What is needed is an exact copy of the line with "Instruction: Click the" and all lines that follow it in the entries below, the last line included.

──────── PROVIDED INFORMATION

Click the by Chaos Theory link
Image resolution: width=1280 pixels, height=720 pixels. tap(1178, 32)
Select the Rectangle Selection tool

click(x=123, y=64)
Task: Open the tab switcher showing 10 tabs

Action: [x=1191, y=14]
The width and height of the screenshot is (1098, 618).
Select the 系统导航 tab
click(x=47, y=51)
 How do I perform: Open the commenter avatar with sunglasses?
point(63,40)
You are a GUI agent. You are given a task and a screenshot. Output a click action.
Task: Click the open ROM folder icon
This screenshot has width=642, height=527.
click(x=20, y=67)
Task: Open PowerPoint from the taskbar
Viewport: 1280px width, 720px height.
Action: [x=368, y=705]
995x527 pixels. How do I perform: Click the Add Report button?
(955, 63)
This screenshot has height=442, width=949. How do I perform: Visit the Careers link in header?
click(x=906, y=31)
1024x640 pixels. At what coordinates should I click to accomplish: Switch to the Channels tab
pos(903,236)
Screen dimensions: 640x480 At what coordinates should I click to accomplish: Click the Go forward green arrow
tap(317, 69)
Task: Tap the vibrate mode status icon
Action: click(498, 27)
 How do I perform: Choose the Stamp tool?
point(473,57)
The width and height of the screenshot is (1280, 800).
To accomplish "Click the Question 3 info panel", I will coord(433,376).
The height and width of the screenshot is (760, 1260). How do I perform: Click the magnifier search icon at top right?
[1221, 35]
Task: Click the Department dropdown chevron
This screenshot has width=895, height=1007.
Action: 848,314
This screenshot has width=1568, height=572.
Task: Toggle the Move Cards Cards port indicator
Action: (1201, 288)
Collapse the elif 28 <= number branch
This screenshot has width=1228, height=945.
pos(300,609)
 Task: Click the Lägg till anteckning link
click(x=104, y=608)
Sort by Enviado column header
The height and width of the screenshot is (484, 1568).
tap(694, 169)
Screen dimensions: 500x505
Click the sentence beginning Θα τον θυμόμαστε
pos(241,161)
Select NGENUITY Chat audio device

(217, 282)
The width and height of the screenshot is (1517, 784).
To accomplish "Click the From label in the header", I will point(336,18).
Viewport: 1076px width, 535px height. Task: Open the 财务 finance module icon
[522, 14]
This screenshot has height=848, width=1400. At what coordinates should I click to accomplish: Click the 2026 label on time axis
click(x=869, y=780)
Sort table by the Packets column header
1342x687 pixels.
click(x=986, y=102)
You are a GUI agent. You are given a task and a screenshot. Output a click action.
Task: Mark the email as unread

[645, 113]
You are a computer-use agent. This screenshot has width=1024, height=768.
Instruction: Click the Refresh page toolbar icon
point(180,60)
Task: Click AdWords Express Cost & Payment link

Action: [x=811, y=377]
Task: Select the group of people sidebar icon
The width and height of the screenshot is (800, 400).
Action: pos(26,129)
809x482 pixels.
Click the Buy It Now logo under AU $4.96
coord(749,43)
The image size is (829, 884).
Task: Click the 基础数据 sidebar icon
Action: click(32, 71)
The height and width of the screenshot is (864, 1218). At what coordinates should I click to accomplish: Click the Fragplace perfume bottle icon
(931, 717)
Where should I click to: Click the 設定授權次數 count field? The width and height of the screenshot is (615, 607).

────────────────

COMPLETED TASK:
Instruction: Click the Refresh page toolbar icon
point(180,60)
Task: Click AdWords Express Cost & Payment link

Action: [x=811, y=377]
Task: Select the group of people sidebar icon
The width and height of the screenshot is (800, 400).
Action: pos(26,129)
809x482 pixels.
Click the Buy It Now logo under AU $4.96
coord(749,43)
The image size is (829, 884).
Task: Click the 基础数据 sidebar icon
Action: click(32, 71)
The height and width of the screenshot is (864, 1218). At what coordinates should I click to accomplish: Click the Fragplace perfume bottle icon
(931, 717)
Where should I click to: Click the 設定授權次數 count field? The width and height of the screenshot is (615, 607).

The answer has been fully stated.